Thank you to Philip Easterling , SAS Principal Systems Engineer, for contributing this tip as part of the SAS Enterprise Minor shortcut series. In his words: 


Here’s a simple one which is sometimes overlooked because it’s not the SAS Enterprise Miner (EM) default. 


When you go through the “Create Data Source” wizard, you encounter the properties screen, which has two options (Basic and Advanced).  Basic is the default, and, from my observations, most people just go with the default Basic option.  However, I always switch to the Advanced option because it provides a convenient way to profile the data.


After completing the “Create Data Source” wizard steps and incorporating this data as an Input Data Source node in an EM diagram, I then select the “Edit Variables” option for the node. When the variable list opens in a window, I then check the “Statistics” box at the top right. This provides a lot of information about both the categorical and numeric variables, including the percent of rows with missing values for each variable. 


You can click on a column heading (a statistic) to sort by ascending or descending values of that statistic. So, I can sort the missing values column to get an idea of which of my variables have a large percentage of missing values. Similarly, I can “profile” any other variable by looking at its values for any of the reported statistics. This minimizes the need to switch to something like SAS Enterprise Guide to profile the data.

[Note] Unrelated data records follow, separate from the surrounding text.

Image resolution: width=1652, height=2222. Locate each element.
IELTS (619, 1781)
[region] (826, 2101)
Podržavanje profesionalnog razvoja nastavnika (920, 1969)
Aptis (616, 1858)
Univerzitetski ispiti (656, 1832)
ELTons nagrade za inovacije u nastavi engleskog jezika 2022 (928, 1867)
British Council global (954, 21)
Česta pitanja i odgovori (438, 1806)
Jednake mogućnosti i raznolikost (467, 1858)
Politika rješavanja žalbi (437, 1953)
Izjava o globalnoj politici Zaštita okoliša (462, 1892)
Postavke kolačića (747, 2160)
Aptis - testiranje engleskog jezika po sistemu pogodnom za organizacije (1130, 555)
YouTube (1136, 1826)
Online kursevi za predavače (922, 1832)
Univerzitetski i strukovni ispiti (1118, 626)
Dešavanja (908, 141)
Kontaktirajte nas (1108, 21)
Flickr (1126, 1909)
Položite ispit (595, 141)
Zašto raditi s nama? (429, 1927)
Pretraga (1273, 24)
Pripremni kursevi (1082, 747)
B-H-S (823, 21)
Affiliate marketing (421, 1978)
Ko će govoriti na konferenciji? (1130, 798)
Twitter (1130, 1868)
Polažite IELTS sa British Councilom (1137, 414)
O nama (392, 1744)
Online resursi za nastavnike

You can also profile the data during the “Create Data Source” process by checking the “Statistics” box at the top right of the variable list screen, since this variables list screen is the next one after the Basic/Advanced property selection step.  If you go with the “Basic” default option, the “Statistics” box selection is always grayed out and unavailable for selection in EM when choosing to “Edit Variables,” causing you to miss out on this convenient data profiling method.